What is being asked =>
Among the entries, find the lines with the string "Dashboard" and copy them.

[Collected data]
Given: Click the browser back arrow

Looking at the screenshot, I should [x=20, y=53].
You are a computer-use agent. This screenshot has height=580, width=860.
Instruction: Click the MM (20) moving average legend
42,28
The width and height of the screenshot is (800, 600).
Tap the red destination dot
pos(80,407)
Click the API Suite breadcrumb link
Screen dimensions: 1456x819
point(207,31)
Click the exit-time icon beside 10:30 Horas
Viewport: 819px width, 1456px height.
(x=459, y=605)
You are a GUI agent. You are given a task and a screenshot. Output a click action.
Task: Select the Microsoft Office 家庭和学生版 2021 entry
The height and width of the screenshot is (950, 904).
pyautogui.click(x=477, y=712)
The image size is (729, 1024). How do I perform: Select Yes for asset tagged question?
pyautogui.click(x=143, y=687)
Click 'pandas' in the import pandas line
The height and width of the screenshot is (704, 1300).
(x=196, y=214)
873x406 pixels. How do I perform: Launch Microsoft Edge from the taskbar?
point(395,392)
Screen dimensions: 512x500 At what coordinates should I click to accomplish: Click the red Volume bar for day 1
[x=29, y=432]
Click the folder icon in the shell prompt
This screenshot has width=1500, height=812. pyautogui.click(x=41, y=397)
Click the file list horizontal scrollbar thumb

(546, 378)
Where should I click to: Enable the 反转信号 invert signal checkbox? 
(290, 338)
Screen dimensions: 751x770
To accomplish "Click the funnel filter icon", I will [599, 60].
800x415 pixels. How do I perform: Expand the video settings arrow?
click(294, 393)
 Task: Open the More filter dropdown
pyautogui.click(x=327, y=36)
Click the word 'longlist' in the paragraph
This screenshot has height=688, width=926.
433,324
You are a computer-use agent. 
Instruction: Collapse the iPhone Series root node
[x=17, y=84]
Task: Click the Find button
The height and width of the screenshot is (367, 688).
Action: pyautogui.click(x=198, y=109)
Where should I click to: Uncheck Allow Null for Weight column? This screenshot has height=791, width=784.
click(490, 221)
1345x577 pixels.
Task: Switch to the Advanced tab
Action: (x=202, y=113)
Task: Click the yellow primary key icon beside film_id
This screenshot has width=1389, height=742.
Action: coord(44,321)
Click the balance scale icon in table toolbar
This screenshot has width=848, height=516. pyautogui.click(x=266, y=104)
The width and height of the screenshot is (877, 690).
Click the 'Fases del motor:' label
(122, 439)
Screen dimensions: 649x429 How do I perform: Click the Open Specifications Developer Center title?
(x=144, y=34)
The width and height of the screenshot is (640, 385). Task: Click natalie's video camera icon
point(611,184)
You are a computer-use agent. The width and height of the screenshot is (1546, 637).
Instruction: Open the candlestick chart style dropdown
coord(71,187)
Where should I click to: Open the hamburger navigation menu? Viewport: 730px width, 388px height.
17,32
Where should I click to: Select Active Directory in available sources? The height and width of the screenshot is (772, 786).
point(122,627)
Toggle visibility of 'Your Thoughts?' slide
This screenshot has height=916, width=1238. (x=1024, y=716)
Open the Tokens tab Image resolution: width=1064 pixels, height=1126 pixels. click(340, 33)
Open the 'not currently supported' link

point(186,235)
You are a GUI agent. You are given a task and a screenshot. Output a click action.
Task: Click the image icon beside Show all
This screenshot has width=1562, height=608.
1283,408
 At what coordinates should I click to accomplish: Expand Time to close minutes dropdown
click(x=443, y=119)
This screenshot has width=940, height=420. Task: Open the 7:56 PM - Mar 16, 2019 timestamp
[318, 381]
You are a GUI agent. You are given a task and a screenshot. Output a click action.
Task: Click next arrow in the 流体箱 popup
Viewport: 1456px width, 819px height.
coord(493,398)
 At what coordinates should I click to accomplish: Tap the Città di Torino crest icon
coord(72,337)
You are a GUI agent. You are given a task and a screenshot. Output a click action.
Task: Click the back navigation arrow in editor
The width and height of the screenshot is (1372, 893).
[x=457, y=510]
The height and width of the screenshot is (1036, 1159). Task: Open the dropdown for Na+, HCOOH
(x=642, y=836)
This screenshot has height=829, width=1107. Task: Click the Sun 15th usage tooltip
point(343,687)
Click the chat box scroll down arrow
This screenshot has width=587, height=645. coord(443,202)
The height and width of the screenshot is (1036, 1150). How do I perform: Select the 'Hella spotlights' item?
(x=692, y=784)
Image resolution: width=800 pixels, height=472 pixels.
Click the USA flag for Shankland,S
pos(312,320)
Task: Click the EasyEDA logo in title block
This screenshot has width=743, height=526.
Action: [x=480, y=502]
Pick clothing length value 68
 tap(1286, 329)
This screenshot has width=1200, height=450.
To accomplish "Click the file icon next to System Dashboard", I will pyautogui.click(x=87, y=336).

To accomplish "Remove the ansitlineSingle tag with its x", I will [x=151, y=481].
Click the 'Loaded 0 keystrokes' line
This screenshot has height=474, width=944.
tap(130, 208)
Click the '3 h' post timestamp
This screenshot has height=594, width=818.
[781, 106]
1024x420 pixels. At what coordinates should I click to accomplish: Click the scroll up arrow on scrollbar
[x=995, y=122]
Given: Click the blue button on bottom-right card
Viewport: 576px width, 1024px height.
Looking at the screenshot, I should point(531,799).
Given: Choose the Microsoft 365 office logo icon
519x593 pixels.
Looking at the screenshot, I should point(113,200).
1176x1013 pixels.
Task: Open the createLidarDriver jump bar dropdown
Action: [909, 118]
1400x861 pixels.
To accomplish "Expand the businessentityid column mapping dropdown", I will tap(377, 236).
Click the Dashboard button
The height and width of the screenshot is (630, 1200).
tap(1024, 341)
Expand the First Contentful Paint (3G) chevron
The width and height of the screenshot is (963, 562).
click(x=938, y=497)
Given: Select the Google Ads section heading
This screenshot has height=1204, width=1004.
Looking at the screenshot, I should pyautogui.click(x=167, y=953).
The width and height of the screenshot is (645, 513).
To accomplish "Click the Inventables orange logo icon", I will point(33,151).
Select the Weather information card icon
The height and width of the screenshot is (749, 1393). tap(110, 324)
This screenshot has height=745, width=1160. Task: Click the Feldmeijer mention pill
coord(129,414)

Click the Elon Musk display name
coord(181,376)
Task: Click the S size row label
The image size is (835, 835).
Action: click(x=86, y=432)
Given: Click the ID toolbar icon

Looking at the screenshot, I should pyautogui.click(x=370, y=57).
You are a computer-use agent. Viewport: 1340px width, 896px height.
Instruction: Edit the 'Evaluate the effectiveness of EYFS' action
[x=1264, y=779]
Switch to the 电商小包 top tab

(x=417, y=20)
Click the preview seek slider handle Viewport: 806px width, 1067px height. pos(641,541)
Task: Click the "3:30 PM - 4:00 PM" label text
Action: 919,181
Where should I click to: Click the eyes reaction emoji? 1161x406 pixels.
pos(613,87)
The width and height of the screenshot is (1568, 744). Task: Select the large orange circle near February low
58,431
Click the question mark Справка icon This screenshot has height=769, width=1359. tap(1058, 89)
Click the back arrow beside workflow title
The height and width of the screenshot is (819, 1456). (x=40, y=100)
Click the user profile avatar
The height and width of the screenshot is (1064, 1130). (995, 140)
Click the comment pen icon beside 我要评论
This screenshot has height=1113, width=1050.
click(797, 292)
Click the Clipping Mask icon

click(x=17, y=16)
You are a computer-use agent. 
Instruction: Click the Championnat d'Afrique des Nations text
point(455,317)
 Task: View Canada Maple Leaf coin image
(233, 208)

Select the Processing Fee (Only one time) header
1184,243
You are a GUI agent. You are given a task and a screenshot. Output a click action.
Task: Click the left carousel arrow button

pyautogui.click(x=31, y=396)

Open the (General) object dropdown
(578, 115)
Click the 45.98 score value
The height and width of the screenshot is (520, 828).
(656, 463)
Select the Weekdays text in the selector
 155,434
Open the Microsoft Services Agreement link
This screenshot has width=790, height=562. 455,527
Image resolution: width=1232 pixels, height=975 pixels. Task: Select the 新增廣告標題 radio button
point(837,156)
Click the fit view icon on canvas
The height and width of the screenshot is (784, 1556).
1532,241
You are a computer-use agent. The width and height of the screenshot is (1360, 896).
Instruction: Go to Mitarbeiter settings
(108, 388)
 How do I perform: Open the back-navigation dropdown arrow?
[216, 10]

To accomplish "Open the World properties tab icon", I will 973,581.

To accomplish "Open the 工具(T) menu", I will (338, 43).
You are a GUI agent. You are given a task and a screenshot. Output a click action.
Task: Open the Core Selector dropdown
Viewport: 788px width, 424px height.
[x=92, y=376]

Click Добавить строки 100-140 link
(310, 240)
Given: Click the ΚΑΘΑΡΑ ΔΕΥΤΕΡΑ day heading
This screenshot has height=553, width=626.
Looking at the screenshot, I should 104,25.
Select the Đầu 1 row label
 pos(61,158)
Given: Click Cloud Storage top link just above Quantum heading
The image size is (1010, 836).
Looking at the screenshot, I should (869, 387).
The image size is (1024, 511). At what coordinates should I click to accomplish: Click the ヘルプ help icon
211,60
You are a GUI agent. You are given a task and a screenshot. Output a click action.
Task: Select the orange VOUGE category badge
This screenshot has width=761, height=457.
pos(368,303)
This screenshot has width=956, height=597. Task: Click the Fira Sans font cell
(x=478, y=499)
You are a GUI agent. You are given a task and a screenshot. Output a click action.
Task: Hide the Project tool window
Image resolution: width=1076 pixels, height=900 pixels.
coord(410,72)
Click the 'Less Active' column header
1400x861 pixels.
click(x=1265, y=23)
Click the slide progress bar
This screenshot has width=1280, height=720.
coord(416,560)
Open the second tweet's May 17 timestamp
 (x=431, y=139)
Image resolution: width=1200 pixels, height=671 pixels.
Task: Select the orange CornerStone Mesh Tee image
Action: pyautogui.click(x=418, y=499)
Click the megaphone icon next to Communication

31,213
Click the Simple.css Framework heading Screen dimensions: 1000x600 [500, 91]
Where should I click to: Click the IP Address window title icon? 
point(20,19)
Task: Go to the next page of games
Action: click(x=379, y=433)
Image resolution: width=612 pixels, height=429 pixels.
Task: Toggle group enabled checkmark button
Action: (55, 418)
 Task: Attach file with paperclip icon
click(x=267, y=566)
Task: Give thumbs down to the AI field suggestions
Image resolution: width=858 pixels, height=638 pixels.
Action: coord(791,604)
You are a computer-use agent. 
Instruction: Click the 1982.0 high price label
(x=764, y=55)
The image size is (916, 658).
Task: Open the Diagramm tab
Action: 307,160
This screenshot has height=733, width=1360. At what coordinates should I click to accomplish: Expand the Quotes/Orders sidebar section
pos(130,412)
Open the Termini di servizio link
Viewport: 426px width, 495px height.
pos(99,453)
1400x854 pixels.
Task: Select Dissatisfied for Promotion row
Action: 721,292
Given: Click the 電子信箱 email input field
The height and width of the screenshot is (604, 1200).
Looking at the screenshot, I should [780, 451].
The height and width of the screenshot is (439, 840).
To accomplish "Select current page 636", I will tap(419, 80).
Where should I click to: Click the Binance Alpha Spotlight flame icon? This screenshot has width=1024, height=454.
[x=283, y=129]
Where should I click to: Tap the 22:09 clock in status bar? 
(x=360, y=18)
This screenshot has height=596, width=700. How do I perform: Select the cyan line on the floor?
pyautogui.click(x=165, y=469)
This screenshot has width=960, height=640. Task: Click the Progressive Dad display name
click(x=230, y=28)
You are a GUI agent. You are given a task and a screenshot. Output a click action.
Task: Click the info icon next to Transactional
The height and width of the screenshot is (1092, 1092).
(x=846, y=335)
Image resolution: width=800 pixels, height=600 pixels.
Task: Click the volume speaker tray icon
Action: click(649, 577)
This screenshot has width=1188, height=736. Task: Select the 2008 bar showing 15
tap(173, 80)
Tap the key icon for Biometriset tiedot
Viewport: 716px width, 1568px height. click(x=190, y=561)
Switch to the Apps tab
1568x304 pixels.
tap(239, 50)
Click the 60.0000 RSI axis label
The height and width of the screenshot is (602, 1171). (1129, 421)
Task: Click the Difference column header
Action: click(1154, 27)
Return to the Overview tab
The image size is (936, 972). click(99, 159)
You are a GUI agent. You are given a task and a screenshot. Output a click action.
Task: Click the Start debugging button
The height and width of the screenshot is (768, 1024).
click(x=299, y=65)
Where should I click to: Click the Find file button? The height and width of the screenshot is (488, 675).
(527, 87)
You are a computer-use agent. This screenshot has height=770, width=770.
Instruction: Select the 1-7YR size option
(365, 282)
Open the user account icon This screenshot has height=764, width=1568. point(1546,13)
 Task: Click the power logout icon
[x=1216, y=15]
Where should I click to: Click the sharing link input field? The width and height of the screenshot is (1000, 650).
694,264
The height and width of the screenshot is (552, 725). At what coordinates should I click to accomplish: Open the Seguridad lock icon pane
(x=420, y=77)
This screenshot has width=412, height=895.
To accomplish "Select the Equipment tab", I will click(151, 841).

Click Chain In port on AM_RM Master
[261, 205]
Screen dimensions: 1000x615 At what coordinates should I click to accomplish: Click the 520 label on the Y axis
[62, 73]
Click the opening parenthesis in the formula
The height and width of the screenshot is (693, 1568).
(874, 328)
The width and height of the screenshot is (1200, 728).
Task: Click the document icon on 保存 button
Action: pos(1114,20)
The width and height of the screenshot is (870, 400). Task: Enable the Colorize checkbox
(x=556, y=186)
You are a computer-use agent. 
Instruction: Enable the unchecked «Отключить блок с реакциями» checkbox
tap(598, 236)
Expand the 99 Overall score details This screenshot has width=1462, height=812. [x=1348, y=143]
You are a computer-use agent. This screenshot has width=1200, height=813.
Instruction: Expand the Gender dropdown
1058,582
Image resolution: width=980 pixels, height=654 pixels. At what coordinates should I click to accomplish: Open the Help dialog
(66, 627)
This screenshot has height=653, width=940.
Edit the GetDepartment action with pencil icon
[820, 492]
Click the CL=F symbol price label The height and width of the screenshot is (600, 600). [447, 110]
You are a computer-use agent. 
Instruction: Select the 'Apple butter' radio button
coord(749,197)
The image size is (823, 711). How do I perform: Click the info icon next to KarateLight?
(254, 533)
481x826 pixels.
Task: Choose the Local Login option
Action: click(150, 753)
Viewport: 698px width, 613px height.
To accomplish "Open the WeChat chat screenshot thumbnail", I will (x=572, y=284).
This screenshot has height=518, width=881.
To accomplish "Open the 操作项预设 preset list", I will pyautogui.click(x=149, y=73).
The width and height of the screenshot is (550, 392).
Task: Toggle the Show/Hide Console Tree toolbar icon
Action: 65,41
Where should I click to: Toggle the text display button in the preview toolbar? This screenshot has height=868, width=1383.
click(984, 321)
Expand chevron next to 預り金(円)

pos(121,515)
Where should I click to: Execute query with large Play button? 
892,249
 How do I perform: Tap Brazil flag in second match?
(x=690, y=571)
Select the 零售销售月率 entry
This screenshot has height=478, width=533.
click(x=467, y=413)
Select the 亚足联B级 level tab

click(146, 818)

Solution =>
To accomplish "Click the file icon next to System Dashboard", I will pyautogui.click(x=87, y=336).
Click the Dashboard button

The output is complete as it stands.